* NZ dollar falls sharply after RBNZ sounds less hawkish
* RBNZ lift rates again but presses pause button
* G3 currencies sidelined in absence of fresh drivers
* Next focus on China PMI, due 0145 GMT
By Ian Chua
SYDNEY, July 24 The New Zealand dollar skidded
to a six-week low on Thursday after the country's central bank
switched to a wait-and-see stance following its fourth straight
rate hike, while other major currencies snoozed.
The kiwi dollar dropped nearly a full U.S. cent to as low as
$0.8606, touching levels not seen since June 12. In
contrast, the euro was stuck at eight-month lows around
$1.3461, leaving the dollar index hovering at a six-week
peak set on Tuesday.
Against the yen, the U.S. dollar firmed a tad to 101.54
, continuing to recover slowly from last Friday's low of
101.09. The euro was little changed at 136.67, having
reached a near six-month trough at 136.41 on Wednesday.
An absence of any meaningful U.S. or European data was seen
as partly to blame for the uninspiring performance in the major
currencies.

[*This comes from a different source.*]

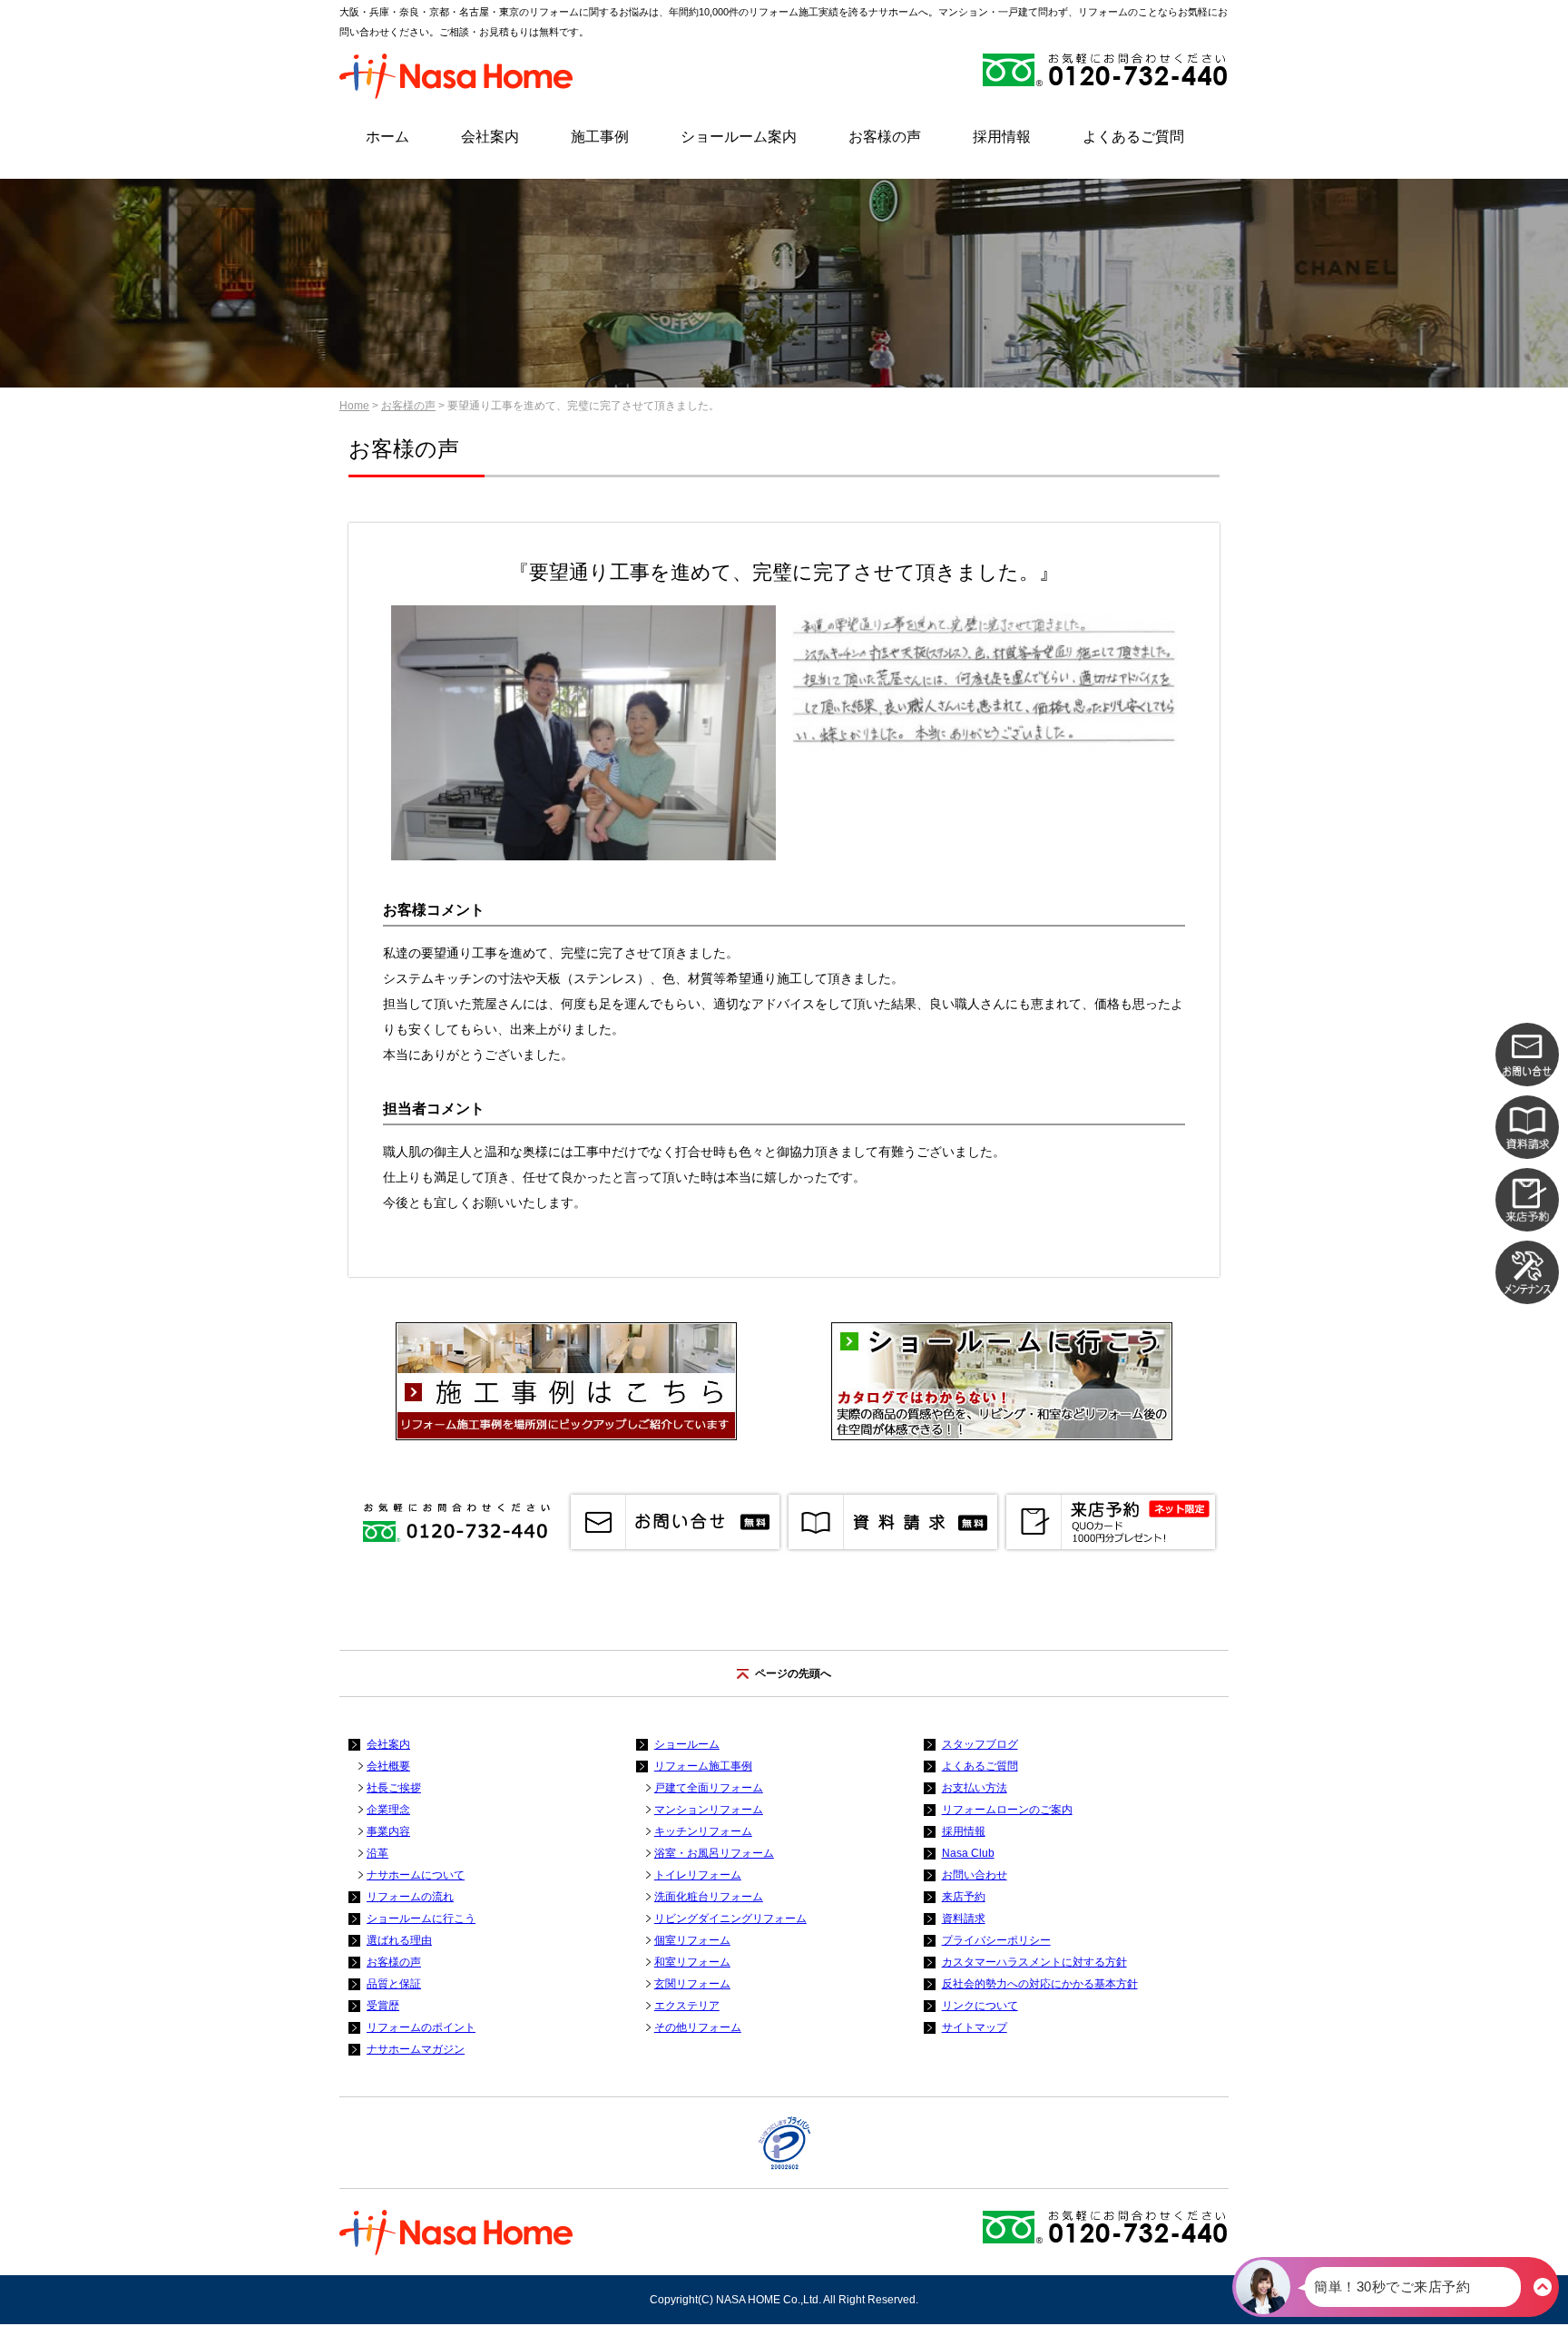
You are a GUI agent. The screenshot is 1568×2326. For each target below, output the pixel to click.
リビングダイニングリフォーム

But persistent expectations for further stimulus in
the euro zone appeared to be taking a toll on the common
Worries about tougher sanctions on Russia and the potential
impact that might have on the euro zone's already shaky outlook
did not help the euro.
Risk appetite in the wider markets was also somewhat curbed
by conflicts in Ukraine and the Gaza Strip, although bullish
results from Apple Inc helped lift the benchmark S&P
500 index to a record closing high.
The Reserve Bank of New Zealand (RBNZ) raised its cash rate
by 25 basis points to 3.5 percent early on Thursday and pushed
the pause button, saying the economy appeared to be responding
to higher rates as intended.
The move was not a complete surprise given many have been
questioning the need for more tightening in the face of a high
currency, restrained inflation and falling diary prices, the
country's biggest export earner.
Yet the reaction in the kiwi was swift and savage with
investors knocking the currency from around $0.8703 to $0.8606.
It last traded at $0.8613.
"Perhaps the main surprise was the language regarding the
high NZD exchange rate. 'There is potential for a significant
fall' opens to interpretation as a veiled intervention threat,"
said Imre Speizer, senior strategist at Westpac in Auckland.
Analysts at Citi said it is unusual for a central banker to
make such blunt comments about the currency and showed a high
level of frustration with the strong kiwi.
The Australian dollar ceded a bit of ground versus the
greenback in sympathy with its kiwi peer, dipping to $0.9443
from a three-week high of $0.9463.
The near-term outlook for the Antipodean currencies now
rests on the outcome of a survey on China's vast manufacturing
sector due at 0130 GMT. Any disappointment will no doubt given
kiwi bears a fresh excuse to attack the currency.